> **WORK REQUIRED**
Would you go through the records below and copy each line with the string "agent"?

> **DATA EXTRACT**
○ ○ ○
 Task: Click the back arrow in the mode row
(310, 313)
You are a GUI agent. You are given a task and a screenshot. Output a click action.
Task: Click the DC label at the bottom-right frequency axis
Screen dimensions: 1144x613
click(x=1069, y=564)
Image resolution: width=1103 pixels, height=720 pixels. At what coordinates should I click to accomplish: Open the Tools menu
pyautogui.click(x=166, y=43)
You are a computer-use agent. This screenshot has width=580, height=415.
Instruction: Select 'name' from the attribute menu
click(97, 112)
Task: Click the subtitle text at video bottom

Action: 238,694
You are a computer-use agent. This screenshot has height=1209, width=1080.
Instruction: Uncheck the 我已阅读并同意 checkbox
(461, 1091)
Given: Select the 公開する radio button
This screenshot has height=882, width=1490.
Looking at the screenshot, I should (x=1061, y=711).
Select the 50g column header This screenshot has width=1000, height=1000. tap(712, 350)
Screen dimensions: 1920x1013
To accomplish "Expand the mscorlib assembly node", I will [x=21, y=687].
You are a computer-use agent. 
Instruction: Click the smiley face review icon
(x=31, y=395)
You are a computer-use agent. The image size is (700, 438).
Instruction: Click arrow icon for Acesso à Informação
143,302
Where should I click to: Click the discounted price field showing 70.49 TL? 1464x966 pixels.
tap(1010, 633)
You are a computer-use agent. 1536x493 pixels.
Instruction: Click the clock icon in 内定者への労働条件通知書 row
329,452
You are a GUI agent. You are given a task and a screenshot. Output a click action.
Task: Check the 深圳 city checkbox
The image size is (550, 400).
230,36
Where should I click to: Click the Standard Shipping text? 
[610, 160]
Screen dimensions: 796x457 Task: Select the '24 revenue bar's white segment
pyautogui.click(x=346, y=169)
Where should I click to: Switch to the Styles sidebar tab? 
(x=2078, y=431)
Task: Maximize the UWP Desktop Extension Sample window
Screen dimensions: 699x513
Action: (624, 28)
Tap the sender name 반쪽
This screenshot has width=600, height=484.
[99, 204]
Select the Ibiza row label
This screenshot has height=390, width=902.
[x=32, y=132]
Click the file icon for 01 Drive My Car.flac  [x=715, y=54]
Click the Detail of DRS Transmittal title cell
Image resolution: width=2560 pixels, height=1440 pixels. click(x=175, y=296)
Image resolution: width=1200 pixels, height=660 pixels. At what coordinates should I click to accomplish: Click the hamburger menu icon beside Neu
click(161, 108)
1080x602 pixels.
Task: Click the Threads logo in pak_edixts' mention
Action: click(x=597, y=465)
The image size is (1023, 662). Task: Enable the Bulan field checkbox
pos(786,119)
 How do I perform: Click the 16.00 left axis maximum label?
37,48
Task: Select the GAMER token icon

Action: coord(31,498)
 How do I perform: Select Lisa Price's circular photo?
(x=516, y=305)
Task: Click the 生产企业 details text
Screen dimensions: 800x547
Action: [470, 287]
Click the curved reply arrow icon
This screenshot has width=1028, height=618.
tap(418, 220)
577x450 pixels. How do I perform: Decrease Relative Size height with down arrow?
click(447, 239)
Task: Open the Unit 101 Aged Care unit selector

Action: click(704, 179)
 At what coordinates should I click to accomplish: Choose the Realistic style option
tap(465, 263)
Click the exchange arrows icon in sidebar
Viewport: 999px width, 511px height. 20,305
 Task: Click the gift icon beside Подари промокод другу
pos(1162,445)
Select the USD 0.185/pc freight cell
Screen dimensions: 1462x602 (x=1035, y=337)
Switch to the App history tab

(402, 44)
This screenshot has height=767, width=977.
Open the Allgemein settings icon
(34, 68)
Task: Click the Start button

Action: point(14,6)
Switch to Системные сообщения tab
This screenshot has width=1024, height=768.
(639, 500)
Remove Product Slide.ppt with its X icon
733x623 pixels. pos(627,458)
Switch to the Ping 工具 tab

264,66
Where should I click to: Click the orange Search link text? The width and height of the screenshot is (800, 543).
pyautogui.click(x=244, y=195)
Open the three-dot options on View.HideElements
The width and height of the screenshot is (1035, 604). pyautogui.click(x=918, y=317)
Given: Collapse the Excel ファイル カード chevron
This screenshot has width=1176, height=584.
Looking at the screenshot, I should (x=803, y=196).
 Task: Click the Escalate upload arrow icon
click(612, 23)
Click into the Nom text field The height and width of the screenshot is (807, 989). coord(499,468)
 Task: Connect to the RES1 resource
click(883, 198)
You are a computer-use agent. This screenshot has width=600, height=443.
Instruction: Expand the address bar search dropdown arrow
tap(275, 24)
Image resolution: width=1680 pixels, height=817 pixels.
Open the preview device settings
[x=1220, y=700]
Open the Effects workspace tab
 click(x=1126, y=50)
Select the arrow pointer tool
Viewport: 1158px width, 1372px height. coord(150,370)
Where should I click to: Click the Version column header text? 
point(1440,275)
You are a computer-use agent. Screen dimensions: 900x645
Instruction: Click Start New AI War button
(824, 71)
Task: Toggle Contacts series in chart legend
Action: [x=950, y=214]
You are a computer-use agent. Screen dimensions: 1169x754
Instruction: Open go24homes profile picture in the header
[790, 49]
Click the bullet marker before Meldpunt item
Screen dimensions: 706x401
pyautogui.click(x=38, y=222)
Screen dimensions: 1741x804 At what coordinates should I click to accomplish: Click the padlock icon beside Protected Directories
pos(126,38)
○ ○ ○
> **RESULT**
You are a GUI agent. You are given a task and a screenshot. Output a click action.
You are a computer-use agent. This screenshot has width=580, height=415.
You are a computer-use agent. This screenshot has height=1209, width=1080.
You are a computer-use agent. 
You are a computer-use agent. The image size is (700, 438).
You are a computer-use agent. 1536x493 pixels.
You are a GUI agent. You are given a task and a screenshot. Output a click action.
You are a computer-use agent. This screenshot has width=600, height=443.
You are a computer-use agent. Screen dimensions: 900x645
You are a computer-use agent. Screen dimensions: 1169x754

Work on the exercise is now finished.